物価水準の財政理論(FTPL=Fiscal Theory of the Price Level)」、つまり、「名目国債残高を物価水準で割ったものは、将来の財政黒字の累計値の現在価値に等しくなる」という恒等式に基づき、デフレを脱却するには、「政府が財政責任を放棄することによりインフレを起こす」ことが必要だ、という考え方である。

わかりやすく言うと、政府が、「財政再建を放棄します。インフレが起きますが、それは政府の債務返済を少なくするためです」と宣言することによって、国民の「インフレが起きる!」との「期待」を高め、結果国債の価値が暴落し、国の債務が減価する(借金が減る)ことになる、というものだ。

もっとも、「物価上昇率が2%に達すれば、段階的に消費税を引き上げていくことが合理的だ」とも発言しており、一時的な政策としての位置づけである。

この理論に対する筆者の疑問は以下のような点である。

第1に、シムズ論のもとになるFTPLは、ギリシャに生じたような国家のデフォルトを想定していない。いったん財政責任を放棄すると、国際的投機筋は国債を売り浴びせ、格好の投機の餌食になる。

国債の価値が暴落すれば、大量の国債を保有する金融機関は経営が困難になり貸し渋り、貸しはがしなど実体経済に大混乱が生じる。また国債を保有する個人は巨額の損失を被ることになる。

第2に、わが国がデフレ経済から脱却できない最大の理由は、社会保障に対する「将来不安」が消費を抑えているからである。シムズ論によって将来のインフレ期待を起こす前に、財源なきばらまきが、さらなる将来不安を引き起こす。

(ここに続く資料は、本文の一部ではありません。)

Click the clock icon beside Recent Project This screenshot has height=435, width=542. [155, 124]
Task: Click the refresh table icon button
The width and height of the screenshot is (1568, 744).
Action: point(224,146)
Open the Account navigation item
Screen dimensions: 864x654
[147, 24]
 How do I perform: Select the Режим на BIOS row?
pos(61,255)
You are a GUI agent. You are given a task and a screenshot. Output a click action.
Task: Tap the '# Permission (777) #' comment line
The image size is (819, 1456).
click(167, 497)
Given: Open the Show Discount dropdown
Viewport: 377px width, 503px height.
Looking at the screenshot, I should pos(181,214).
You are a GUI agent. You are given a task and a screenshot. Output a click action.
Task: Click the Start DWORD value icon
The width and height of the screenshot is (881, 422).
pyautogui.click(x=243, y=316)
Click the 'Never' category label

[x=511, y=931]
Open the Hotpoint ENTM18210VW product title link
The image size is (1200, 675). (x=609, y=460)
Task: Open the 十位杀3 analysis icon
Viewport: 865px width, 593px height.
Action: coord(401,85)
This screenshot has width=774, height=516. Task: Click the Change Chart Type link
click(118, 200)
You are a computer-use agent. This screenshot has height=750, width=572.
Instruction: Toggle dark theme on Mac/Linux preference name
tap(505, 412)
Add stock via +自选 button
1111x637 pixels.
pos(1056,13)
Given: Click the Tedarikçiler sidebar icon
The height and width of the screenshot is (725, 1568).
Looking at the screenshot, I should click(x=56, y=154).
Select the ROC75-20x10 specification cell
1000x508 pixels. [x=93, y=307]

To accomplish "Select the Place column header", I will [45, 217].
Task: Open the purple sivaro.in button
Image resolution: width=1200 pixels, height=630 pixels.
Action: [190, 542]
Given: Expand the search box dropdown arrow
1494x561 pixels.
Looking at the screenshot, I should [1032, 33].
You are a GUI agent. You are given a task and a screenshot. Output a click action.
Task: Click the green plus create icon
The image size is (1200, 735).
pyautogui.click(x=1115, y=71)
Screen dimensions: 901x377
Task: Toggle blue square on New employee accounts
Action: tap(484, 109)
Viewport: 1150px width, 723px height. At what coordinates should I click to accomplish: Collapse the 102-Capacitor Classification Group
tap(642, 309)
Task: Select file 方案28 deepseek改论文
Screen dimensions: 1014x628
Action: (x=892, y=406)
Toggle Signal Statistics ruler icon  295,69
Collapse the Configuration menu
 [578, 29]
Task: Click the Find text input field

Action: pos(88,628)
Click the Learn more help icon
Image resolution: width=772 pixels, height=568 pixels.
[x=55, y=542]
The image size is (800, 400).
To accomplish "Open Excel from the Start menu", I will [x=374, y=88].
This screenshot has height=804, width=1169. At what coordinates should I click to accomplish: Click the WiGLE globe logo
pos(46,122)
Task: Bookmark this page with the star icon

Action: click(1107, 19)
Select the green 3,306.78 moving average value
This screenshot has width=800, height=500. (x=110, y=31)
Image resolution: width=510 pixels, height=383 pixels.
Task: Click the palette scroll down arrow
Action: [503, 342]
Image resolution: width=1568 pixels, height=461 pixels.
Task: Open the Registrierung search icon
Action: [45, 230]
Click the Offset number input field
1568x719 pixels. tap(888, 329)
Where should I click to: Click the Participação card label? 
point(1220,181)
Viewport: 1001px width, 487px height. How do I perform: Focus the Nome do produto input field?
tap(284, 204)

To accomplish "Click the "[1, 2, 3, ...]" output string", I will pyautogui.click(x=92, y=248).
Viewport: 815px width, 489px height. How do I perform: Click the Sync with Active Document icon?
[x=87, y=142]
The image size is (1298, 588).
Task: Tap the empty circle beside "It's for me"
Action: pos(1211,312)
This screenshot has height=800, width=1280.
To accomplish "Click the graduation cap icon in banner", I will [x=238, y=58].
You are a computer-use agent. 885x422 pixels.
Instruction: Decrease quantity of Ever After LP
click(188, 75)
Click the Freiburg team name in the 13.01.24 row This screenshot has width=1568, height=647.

第3に、いったん財政責任を放棄した国家が、インフレ率2%を達成した時点で財政規律を取り戻す、と言ってもマーケットは果たしてそれを信じるだろうか。

このように大きな問題を抱える「シムズ論」だが、最大の懸念は、それをうまく利用しようという政権の思惑に合致することだ。

我が国財政政策の最大の課題は、2020年プライマリーバランス(PB)の黒字化という国際公約に向けて、2019年10月から予定されている消費税10%への引上げの可否だ。消費に大きな影響を及ぼす増税だけに、政権としては先延ばし、あるいは取りやめにしたいところである。

しかし、一方でPB黒字化公約をいまだ掲げている安倍政権としては、消費増税の再々延期は、国際的にも、マーケットに与える影響からしても、また、社会保障の充実を願う(一部)国民の反発を招くという意味でも、容易ではない。

このような状況化で、「シムズ論」が、渡りに船の論理となる可能性がある。

思い起こせば、消費再増税を引き延ばす決定を行った16年6月の決定の前にも、米国のノーベル賞経済学者の意見を聴取した。再び同じようなことが起きつつあるのだろうか。